Objective: Pick out every line in the rows below that contains the word "button" and copy each one in full.

— Start of Given records —

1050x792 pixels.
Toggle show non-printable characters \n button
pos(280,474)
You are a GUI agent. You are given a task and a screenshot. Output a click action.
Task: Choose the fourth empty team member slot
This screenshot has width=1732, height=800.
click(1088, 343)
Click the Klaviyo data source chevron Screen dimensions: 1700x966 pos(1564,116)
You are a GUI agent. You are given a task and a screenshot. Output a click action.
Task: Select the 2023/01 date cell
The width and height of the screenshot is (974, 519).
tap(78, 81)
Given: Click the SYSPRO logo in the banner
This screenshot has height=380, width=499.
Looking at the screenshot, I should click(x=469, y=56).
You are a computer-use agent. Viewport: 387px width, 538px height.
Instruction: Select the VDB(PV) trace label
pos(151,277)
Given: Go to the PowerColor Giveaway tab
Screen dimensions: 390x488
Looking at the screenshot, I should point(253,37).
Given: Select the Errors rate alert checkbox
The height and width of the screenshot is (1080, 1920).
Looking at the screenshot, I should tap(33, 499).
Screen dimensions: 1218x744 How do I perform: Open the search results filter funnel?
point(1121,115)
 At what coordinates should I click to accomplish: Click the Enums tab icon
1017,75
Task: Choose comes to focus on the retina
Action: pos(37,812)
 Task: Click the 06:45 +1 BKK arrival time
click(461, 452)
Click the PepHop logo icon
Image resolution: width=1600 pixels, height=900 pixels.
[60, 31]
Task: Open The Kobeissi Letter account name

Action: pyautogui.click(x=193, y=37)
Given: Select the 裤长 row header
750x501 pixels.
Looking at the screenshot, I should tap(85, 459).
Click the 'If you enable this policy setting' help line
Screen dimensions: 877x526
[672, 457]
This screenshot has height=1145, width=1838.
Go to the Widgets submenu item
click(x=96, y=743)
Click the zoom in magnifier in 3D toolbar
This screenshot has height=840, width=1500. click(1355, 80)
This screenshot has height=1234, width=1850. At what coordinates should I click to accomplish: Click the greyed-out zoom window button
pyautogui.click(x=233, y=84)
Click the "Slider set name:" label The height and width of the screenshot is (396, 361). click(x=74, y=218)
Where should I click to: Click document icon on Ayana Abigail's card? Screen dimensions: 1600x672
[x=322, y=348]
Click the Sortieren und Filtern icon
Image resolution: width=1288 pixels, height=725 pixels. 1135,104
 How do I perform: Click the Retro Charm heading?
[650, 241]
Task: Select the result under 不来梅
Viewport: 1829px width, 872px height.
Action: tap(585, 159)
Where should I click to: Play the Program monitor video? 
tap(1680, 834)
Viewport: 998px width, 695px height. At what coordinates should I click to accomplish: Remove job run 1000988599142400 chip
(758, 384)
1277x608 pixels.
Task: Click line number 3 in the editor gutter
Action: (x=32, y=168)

— End of Given records —

Result below:
Toggle show non-printable characters \n button
This screenshot has height=1234, width=1850. At what coordinates should I click to accomplish: Click the greyed-out zoom window button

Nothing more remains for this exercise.